Allerdings fehlt diesem meist das detaillierte Wissen um die neuen Technologien, sodass sich auch hier die Zusammenarbeit mit einem qualifizierten und zuverlässigen Partner empfiehlt. Zudem bietet sich dem Elektroinstallateur so die Möglichkeit, sich vom Wettbewerb abzuheben und dem Kunden eine optimierte Lösung anzubieten. Als einer der Pioniere der IP-basierenden Videoüberwachung bietet Bosch neben Planung und Errichtung auch hier die Möglichkeit einer Aufschaltung auf das eigene Communication Center an.

Ähnlich wie bei der Videoüberwachung erfolgt die Installation von Zutrittskontrollsystemen nur selten aufgrund von Auflagen, sondern meist aus eigener Initiative des Unternehmens. Zertifizierungen spielen daher keine große Rolle. Allerdings ist auch hier ein Wandel zu beobachten: Zunehmend kommen biometrische Lösungen und kombinierte On- und Offline-Systeme zum Einsatz.
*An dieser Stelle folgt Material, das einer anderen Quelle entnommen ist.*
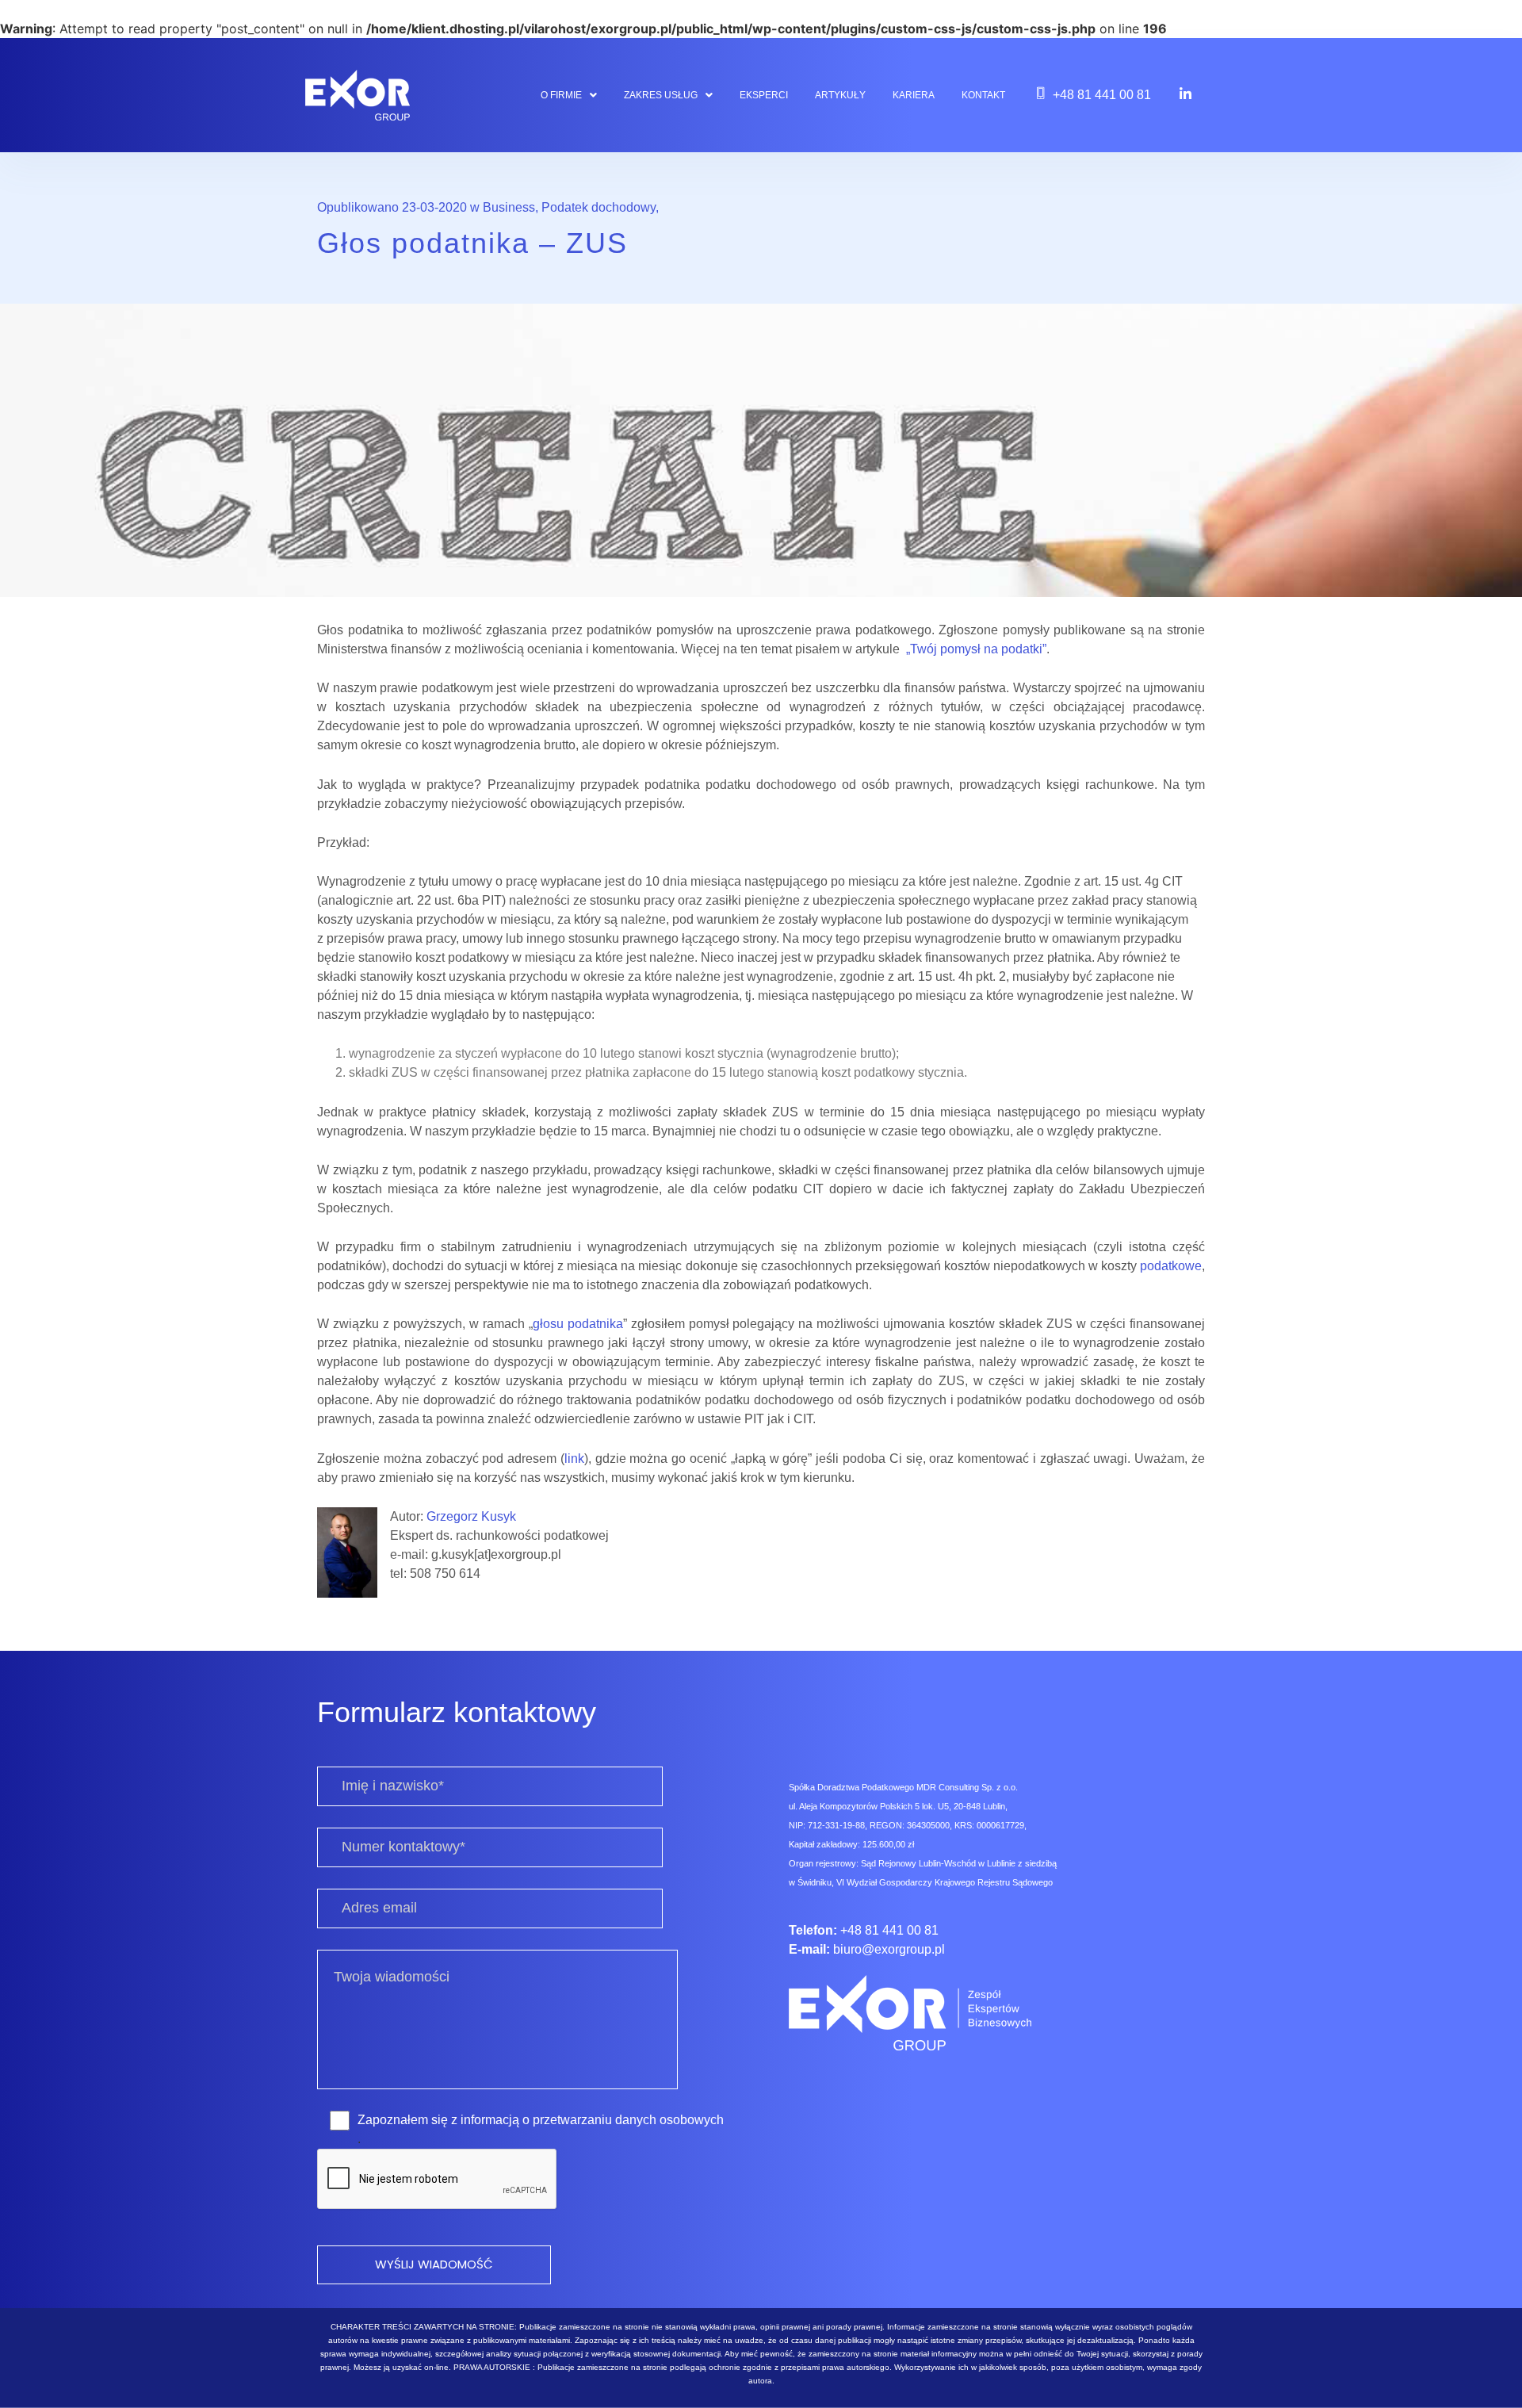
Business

Die Zutrittskontrolle wird zudem immer häufiger mit anderen Komponenten wie Einbruchmeldeanlagen, Zeitwirtschaftssystemen und Videoüberwachung gekoppelt. Gerade diese Integration auf Basis digitaler Technologien überfordert viele mittelständische Elektrobetriebe. Auch hier kann Bosch aufgrund seiner langjährigen Erfahrung und seiner kompletten Produktpalette ein wertvoller Partner sein.

Christoph Hampe

Die Forderungen

Versicherungen verlangen bei Einbruchmeldeanlagen einen VdS-zertifizierten Errichter; ansonsten wird der Kunde in der Regel keinen Versicherungsschutz erhalten oder zumindest erhebliche Risikozuschläge zahlen müssen.

Relevante Normen sind je nach Kunde die VdS-Klassen A (Hausrat), B (gehobener Hausrat, Gewerbe) und C (z.B. Banken und Juweliere). Bei Aufschaltung zur Polizei sind weitere Bestimmungen zu beachten; ebenso bei der Installation von Überfallmeldeanlagen in Banken.